Note that any code or text that is not contained within the tag pairs does not appear in the Reference Manual.

Most examples can be run on multiple processors or a single processor. Those examples should have the tag, "ESMF_EXAMPLE" as a comment in the body of the example file. If the example can only run on multiple processors then use the tag, "ESMF_MULTI_PROC_EXAMPLE".

4.4.2.1 Disabling examples

When an example is removed from the makefile, the "ESMF_EXAMPLE" or "ESMF_MULTI_PROC_EXAMPLE" tags must be modified so that the example is not flagged as failed. The recommended way to modify these tags is to replace the first underscore with "_disable_", thus "ESMF_EXAMPLE" becomes "ESMF_disable_EXAMPLE".

4.4.3 System Tests

System tests are written to test functionality that spans several classes. The following areas should be addressed in system testing.

The system tester should issue a test log after each software release is tested, which is recorded on the Test and Validation web page. The test log shall include: a test ID number, a software release ID number, testing environment descriptions, a list of test cases executed, results, and any unexpected events.

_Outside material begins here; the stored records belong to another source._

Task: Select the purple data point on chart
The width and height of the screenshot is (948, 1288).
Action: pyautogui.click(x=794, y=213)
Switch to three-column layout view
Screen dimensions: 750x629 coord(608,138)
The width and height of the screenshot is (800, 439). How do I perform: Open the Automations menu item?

4.4.3.1 Writing System Tests

System tests should contain the following sections:

Most system tests can be run on multiple processors or a single processor. Those system tests should have the tag, "ESMF_SYSTEM_TEST" as a comment in the body of the system test. If the system test can only run on multiple processors then use the tag, "ESMF_MULTI_PROC_SYSTEM_TEST".

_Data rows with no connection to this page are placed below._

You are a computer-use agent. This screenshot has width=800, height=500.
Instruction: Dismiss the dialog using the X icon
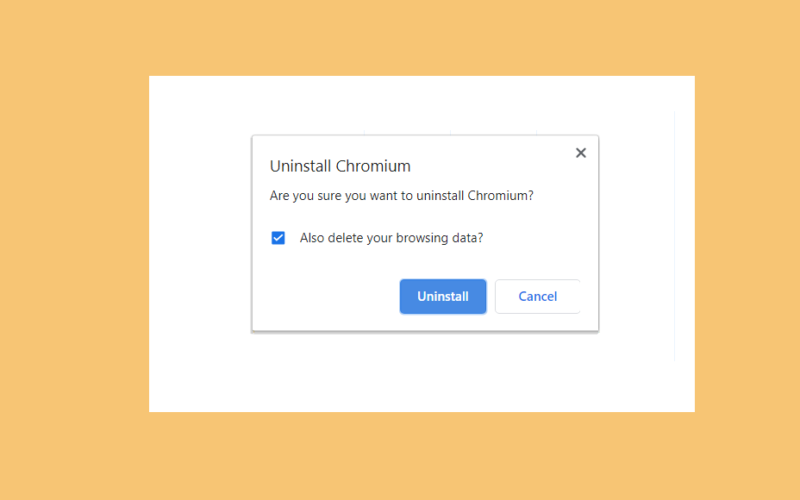[581, 153]
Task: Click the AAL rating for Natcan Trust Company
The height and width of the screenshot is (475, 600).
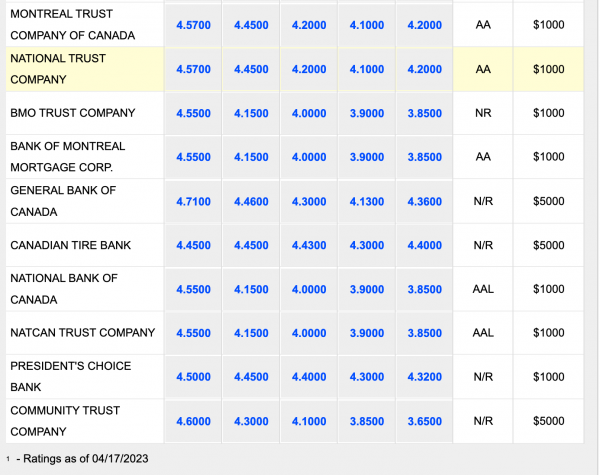Action: (x=483, y=333)
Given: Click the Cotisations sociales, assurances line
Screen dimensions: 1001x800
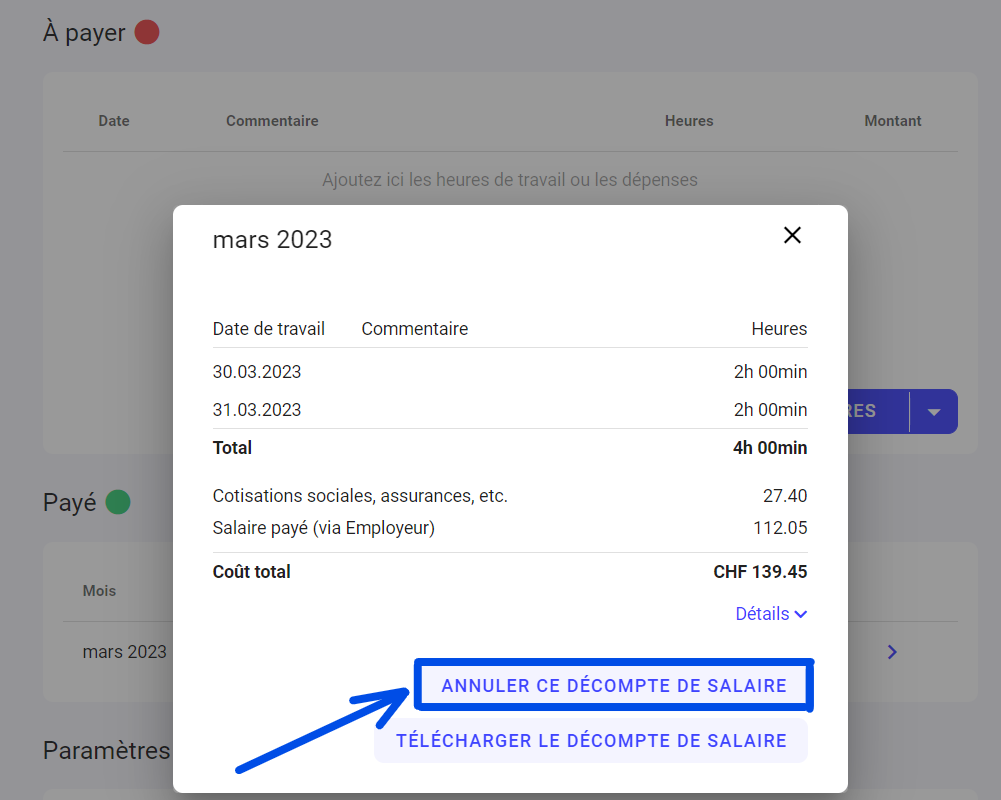Looking at the screenshot, I should pyautogui.click(x=360, y=496).
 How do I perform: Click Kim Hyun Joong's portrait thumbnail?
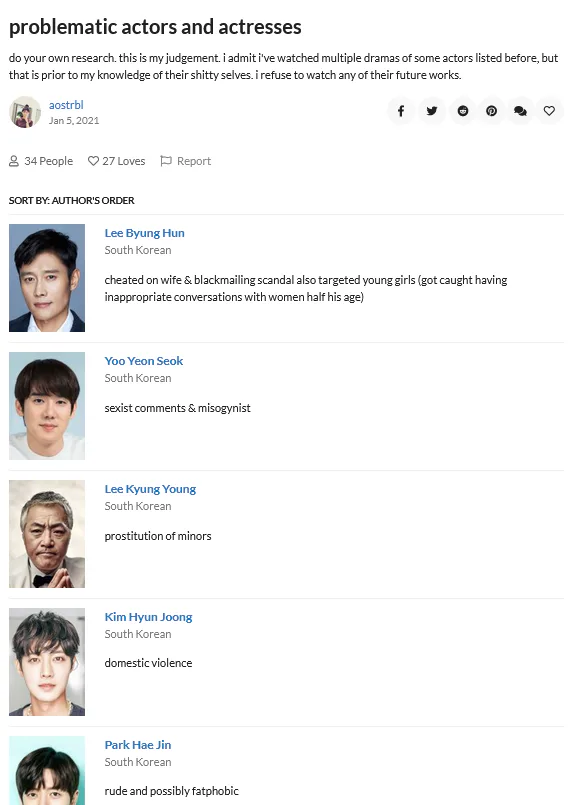tap(47, 662)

At the end of the system it is recommended that the ESMF_TestGlobal subroutine be used to gather test results from all processors and print out a single PASS/FAIL message instead of individual PASS/FAIL messages from all the processors. After the test is written it must be documented on the ESMF Test & Validation web page:

http://www.earthsystemmodeling.org/developers/test/system/

4.4.3.2 Disabling system tests

When a system test is removed from the makefile, the "ESMF_SYSTEM_TEST" or "ESMF_MULTI_PROC_SYSTEM_TEST" tags must be modified so that the system test is not counted as failed. The recommended way to modify these tags is to replace the first underscore with "_disable_", thus ESMF_SYSTEM_TEST becomes ESMF_disable_SYSTEM_TEST.

4.4.4 Test Harness

The Test Harness is a highly configurable test control system for conducting thorough testing of the Regridding and Redistribution processes. The Test Harness consists of a single shared executable and a collection of customizable resource files that define an ensemble of test configurations tailored to each ESMF class. The Test Harness is integrated into the Unit test framework, enabling the Test Harness to be built and run as part of the Unit tests. The test results are reported to a single standard-out file which is located with the unit test results.

See section [*] for a complete discussion of the test harness.

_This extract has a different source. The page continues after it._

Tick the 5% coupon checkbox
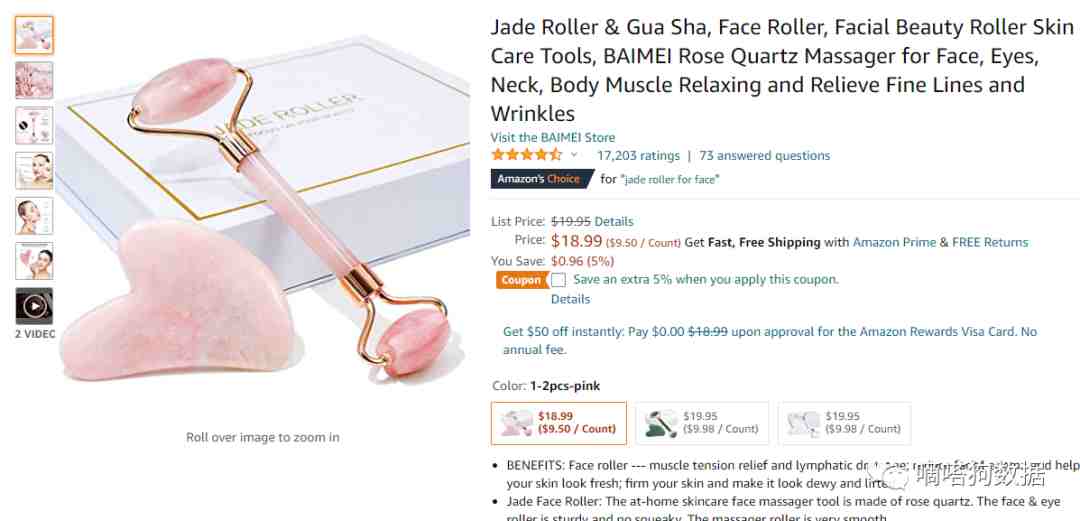The image size is (1080, 521). tap(559, 280)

4.4.4.1 Analyzing Test Harness results

When the Test Harness completes a run, the results from the ensemble of tests are reported in two ways. The first is analogous to the unit test reporting, since the test harness is run as part of the unit tests, a summary of the results are recorded just as with the unit tests. In addition to the standard unit test reporting, the test harness is also able to produce a human readable report. The report consists of a concise summary of the test configuration along with the test results. The test configuration is described in terms of the Field Taxonomy syntax and user provided strings. The intent is not to provide a exhaustive description of the test, but rather to provide a useful description of the failed tests.

Consider another example similar to the previous one, where two descriptor strings describing an ensemble regridding tests. The first uses the patch method and the second uses bilinear interpolation.

[ B1 G1; B2 G2 ] =P=> [ B1 G1; B2 G2 ] 
[ B1 G1; B2 G2 ] =B=> [ B1 G1; B2 G2 ]

Suppose the associated specifier files indicate that the source grid is rectilinear and is 100 X 50 in size. The destination grid is also rectilinear and is 80 X 20 in size. Both grids are block distributed in two ways, 1 X NPETS and NPETS X 1. And suppose that the first dimension of both the source and destination grids are periodic. If the test succeeds for the bilinear regridding, but fails for one of the patch regridding configurations, the reported results could look something like

SUCCESS: [B1 G1; B2 G2 ] =B=> [B1 G1; B2 G2 ] 
FAILURE: [B1{1} G1{100}+P; B2{npets} G2{50} ] =P=> [B1{1} G1{80}+P; B2{npets} G2{20} ] 
     failure at line 101 of test.F90
SUCCESS: [ B1{npets} G1{100} +P; B2{1} G2{50} ] =P=> [ B1{npets} G1{80}+P; B2{1} G2{20} ]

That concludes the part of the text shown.